A escritora portuguesa Florbela Espanca (1894-1930) descreveu o horizonte em versos como “uma orquídea estranha a florescer”, no poema “Alvorecer”, publicado postumamente em 1931, no livro “Charneca em Flor”. A exemplo do que já tinham feito os colegas Guilherme Arantes e Zé Ramalho, o cantor e compositor Djavan, 69, resolveu levar as orquídeas para sua música. Finalmente ele canta essa paixão, literalmente cultivada há 16 anos, ao citar as várias espécies da planta em “Orquídeas”, uma das 12 faixas de seu novo disco, “Vesúvio”, lançado na última quinta-feira.
“Acho que a natureza e a música têm uma inter-relação profunda, através da cor, da proporção, da textura. Nesse sentido elas estão parelhas com a arquitetura. Falo da natureza nas minhas músicas porque percebo a força dessa fluidez”, destaca Djavan. Junto ao ambiente que o cerca, o músico, dessa vez, resolveu abordar um assunto latente e praticamente inédito em sua obra. São atitudes de natureza humana que ele contesta em faixas desbragadamente políticas, casos de “Solitude” e do rock “Viver É Dever”, onde ele pergunta: “Nessa pressão/ Quem há de dar a mão?”.

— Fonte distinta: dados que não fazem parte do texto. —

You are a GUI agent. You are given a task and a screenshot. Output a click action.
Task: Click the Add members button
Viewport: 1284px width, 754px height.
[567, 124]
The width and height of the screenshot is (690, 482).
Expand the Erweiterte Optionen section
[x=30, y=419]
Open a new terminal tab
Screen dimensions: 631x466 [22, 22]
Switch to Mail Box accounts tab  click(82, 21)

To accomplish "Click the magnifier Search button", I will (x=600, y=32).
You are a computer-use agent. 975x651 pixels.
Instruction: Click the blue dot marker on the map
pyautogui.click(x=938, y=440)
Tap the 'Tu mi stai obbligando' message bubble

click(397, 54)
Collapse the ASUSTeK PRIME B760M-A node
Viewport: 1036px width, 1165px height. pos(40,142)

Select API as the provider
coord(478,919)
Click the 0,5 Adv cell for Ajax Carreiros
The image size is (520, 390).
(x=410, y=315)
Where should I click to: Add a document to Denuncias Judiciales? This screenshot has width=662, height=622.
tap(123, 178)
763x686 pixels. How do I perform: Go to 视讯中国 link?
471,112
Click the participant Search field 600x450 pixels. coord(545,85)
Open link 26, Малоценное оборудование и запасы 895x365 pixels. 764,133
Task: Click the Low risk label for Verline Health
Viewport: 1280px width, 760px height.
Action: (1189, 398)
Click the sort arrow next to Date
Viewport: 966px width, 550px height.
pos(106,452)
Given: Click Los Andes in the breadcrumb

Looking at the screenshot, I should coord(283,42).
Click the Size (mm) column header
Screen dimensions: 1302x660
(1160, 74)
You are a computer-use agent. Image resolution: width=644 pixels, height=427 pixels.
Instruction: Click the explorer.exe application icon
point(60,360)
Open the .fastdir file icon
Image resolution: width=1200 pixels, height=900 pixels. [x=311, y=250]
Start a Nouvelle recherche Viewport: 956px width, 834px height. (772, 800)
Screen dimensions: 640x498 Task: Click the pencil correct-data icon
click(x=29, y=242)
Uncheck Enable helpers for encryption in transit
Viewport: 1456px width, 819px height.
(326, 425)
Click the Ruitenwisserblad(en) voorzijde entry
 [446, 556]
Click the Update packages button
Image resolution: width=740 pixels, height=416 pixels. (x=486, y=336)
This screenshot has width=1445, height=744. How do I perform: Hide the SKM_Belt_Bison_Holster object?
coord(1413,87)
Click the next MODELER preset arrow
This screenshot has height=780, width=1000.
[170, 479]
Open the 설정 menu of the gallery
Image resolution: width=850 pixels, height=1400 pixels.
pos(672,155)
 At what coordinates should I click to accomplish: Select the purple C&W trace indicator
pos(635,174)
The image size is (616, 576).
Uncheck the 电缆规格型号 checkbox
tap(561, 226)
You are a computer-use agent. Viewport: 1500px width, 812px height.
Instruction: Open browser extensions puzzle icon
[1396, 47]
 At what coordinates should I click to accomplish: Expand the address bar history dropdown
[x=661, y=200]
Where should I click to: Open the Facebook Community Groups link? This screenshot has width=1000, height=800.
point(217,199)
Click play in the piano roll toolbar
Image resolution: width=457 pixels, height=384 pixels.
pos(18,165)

“A gente está envolvido com todos esses temas, e é natural que acabe levando para as letras. Vivemos num mundo instável, com imigrantes fugindo e falta de condições mínimas para as pessoas. A dor humana afeta qualquer poeta do mundo”, diz. Afinal, apesar de incisivo, o discurso musical de Djavan não deixa de estar ligado ao sensível que propicia imagens de forte teor metafórico. Ele próprio não chegou a se posicionar a favor de nenhum candidato durante a campanha presidencial, e agora prefere manter a esperança acesa.
“Passou o momento de exacerbação, dos nervos à flor da pele, o Brasil inteiro viveu isso. Espero que sejam novos tempos, temos que torcer para dar certo, porque o que está em jogo é o nosso povo”, avalia. Foi exatamente por isso que o cantor optou por criar uma sonoridade de feição pop para sua nova lavra de canções, gravadas entre março e agosto, mesmo período em que as novidades vieram à luz. “Gosto de fazer e gravar na hora, no calor da criação. Se deixo para um ano depois, perco o interesse. Tenho algumas músicas com que aconteceu isso e ficaram guardadas”, revela.
Como de costume, ele construiu todo o arcabouço melódico antes de começar a pensar nas letras. “Eu quis trazer uma mensagem otimista, apartidária, que apontasse as mazelas de um planeta em guerra, mas com positividade. Desejo um futuro com saúde, educação e, principalmente, segurança, essa deve ser a prioridade número 1. Temos um país maravilhoso, mas sitiado” afirma. A foto da capa escolhida por Djavan almejou dialogar com esse posicionamento. Sisudo e com olhar penetrante, ele aparece com o rosto pintado em fortes tintas escuras e leves tons de dourado. Só o processo de pintura demorou mais de três horas, mas o cantor alagoano saiu satisfeito.
“Procurei uma abordagem diferente, um tipo de capa que eu nunca tive. Resolvi me expor e acho que ficou surpreendente, bonito”, declara. Escolhida para batizar o álbum, “Vesúvio” talvez traga a melhor definição para a imagem: “O sol cai no mar/ E a onda é de ouro”. “É uma música simbólica e que a gente julga ter também um apelo popular”, afiança Djavan. Embora destoe do conjunto com seu delicado arranjo orquestral, “Madressilva” mantém uma premissa cara ao artista. “Minha relação com a música sempre foi visando à diversidade”, conclui.
Versão e dueto com uruguaio
Sucessor do elogiado “Vidas Pra Contar” (2015), cuja faixa-título venceu o prêmio de melhor canção em língua portuguesa do Grammy Latino, o trabalho atual repete outro mote: o amor e suas solidões. “Todo mundo tem medo da solidão, não sou apenas eu, é algo natural. Muita gente prefere viver só e vive bem, mas a solidão imposta pela vida é destrutiva”, reflete Djavan, que aborda o tema em “Tenho Medo de Ficar Só”.
Já “Meu Romance” mereceu versão em espanhol do uruguaio Jorge Drexler, que protagoniza um dueto virtual com o anfitrião. “Eu disse para o Jorge fazer outra letra, mas ele achou a minha tão bonita que preferiu criar uma versão”, conta.
“Vesúvio”, 20º álbum de estúdio de Djavan, traz 12 canções inéditas e um dueto com Jorge Drexler.